Explanation of Responses:

* If the form is filed by more than one reporting person, see Instruction 4(b)(v).
** Intentional misstatements or omissions of facts constitute Federal Criminal Violations. See 18 U.S.C. 1001 and 15 U.S.C. 78ff(a).
(1) Bandel L. Carano is a member of the Issuer's board of directors as designee of Oak Investment Partners. The names of the parties who share power to vote and dispose of the shares held by Oak Investment Partners IX, L.P. are Bandel L. Carano, Edward F. Glassmeyer, Gerald R. Gallagher, Fredric W. Harman and Ann H. Lamont, each of whom is a Managing Member of Oak Associates IX, LLC, the General Partner of Oak Investment Partners IX, L.P. The names of the parties who share power to vote and dispose of the shares held by Oak IX Affiliates Fund, L.P. and Oak IX Affiliates Fund-A, L.P. are Bandel L. Carano, Fredric W. Harman, Edward F. Glassmeyer, Gerald R. Gallagher and Ann H. Lamont, each of whom is a Managing Member of Oak IX Affiliates, LLC, the General Partner of both Oak IX Affiliates Fund, L.P. and Oak IX Affiliates Fund-A, L.P. (Continued in Footnote 2).
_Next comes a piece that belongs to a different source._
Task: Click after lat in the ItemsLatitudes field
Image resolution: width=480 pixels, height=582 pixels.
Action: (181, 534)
(2) The names of the parties who share power to vote and dispose of the shares held by Oak Investment Partners X, L.P. are Bandel L. Carano, Edward F. Glassmeyer, Fredric W. Harman and Ann H. Lamont, each of whom is a Managing Member of Oak Associates X, LLC, the General Partner of Oak Investment Partners X, L.P. The names of the parties who share power to vote and dispose of the shares held by Oak X Affiliates Fund, L.P. are Bandel L. Carano, Edward F. Glassmeyer, Fredric W. Harman and Ann H. Lamont, each of whom is a Managing Member of Oak X Affiliates, LLC, the General Partner of Oak X Affiliates Fund, L.P. (Continued in Footnote 3).
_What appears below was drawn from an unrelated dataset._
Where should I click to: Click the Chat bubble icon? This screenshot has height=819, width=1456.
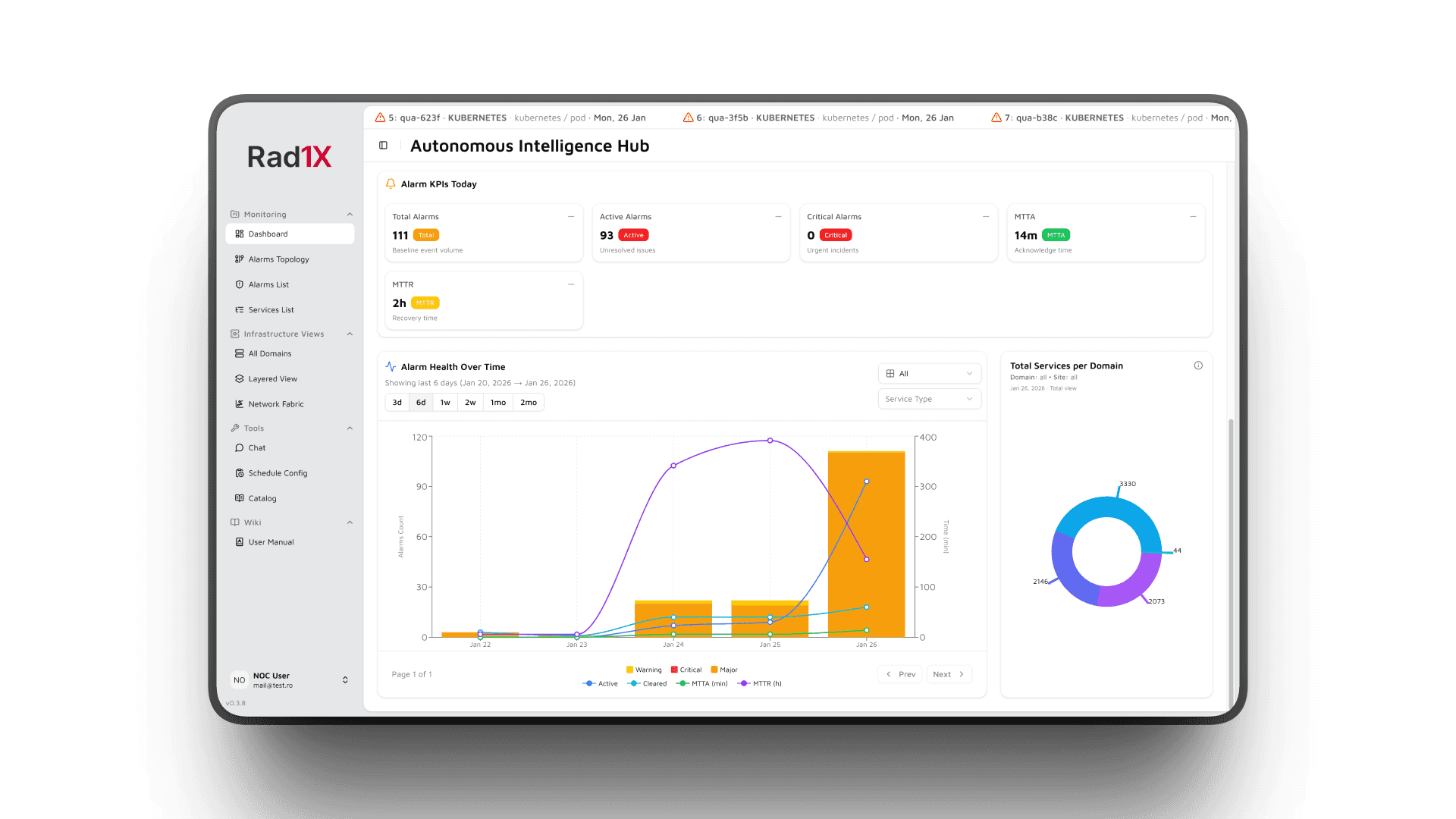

(3) The names of the parties who share power to vote and dispose of the shares held by Oak Investment Partners XI, L.P. are Bandel L. Carano, Edward F. Glassmeyer, Gerald R. Gallagher, Fredric W. Harman and Ann H. Lamont, each of whom is a Managing Member of Oak Associates XI, LLC, the General Partner of Oak Investment Partners XI, L.P. Bandel L. Carano and these individuals disclaim beneficial ownership with respect to such shares except to the extent of their pecuniary interest therein.
(4) Includes 406,611 shares directly owned by Oak Investment Partners IX, LP, 9,758 shares directly owned by Oak IX Affiliates Fund A, LP and 4,332 shares directly owned by Oak IX Affiliates Fund, LP.
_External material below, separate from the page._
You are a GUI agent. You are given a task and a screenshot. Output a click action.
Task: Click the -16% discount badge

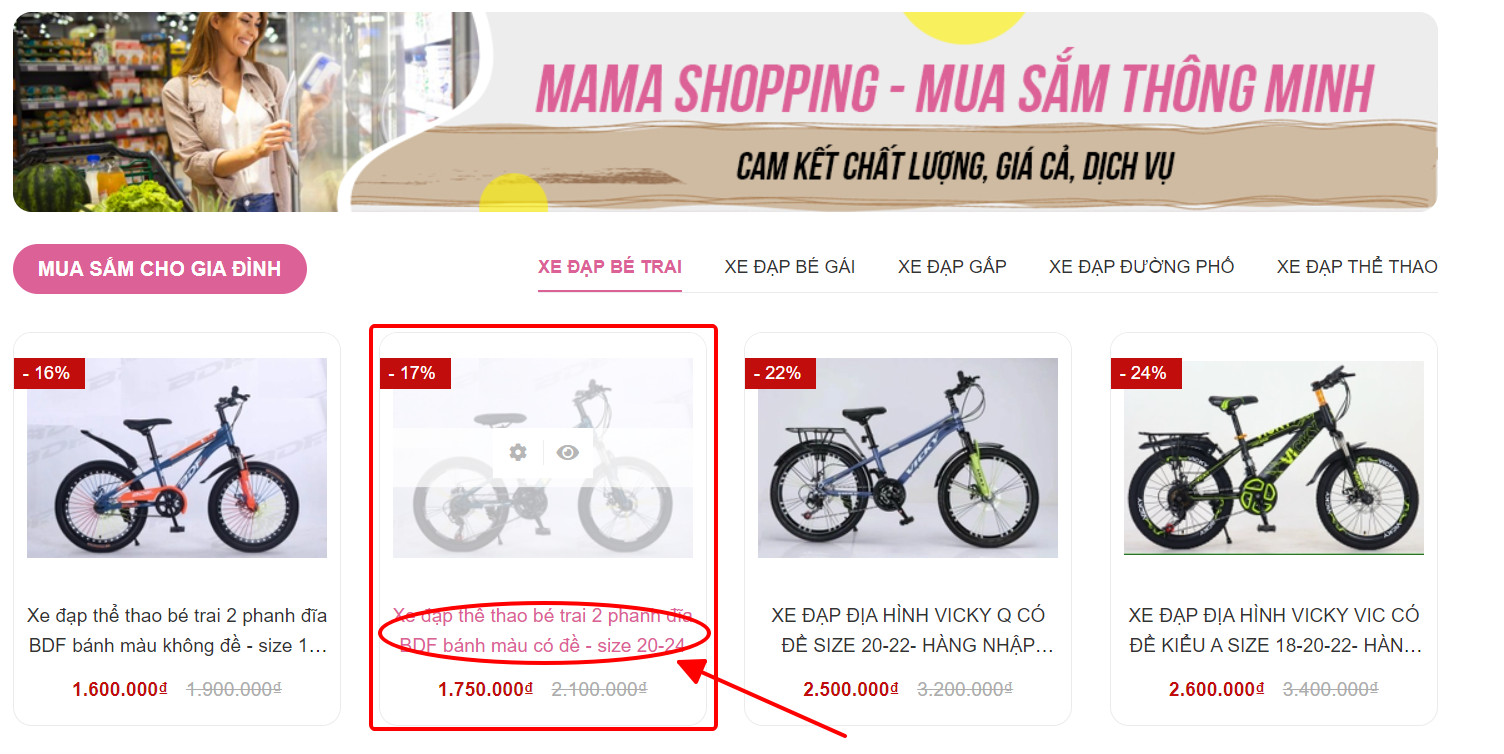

(5) Includes 151,275 shares directly owned by Oak Investment Partners IX, LP, 3,631 shares directly owned by Oak IX Affiliates Fund A, LP and 1,612 shares directly owned by Oak IX Affiliates Fund, LP.
(6) Includes 923,355 shares directly owned by Oak Investment Partners IX, LP, 22,163 shares directly owned by Oak IX Affiliates Fund A, LP, 9,841 shares directly owned by Oak IX Affiliates Fund, LP and 92,867 shares directly owned by Oak Investment Partners XI, LP.
(7) Includes 3,460,256 shares of common stock issuable upon conversion of Series X Preferred Stock directly owned by Oak Investment Partners X, LP and 55,552 shares of common stock issuable upon conversion of Series X Preferred Stock directly owned by Oak X Affiliates Fund, LP.
(8) Each share of Issuer's Series 1 Preferred Stock automatically converted into one share of the Issuer's Common Stock upon the closing of the Issuer's initial public offering and had no expiration date.
(9) Each share of Issuer's Series 2 Preferred Stock automatically converted into one share of the Issuer's Common Stock upon the closing of the Issuer's initial public offering and had no expiration date.
(10) Each share of Issuer's Series 3 Preferred Stock automatically converted into one share of the Issuer's Common Stock upon the closing of the Issuer's initial public offering and had no expiration date.
(11) Each share of Issuer's Series X Preferred Stock automatically converted into 400 shares of the Issuer's Common Stock upon the closing of the Issuer's initial public offering and had no expiration date.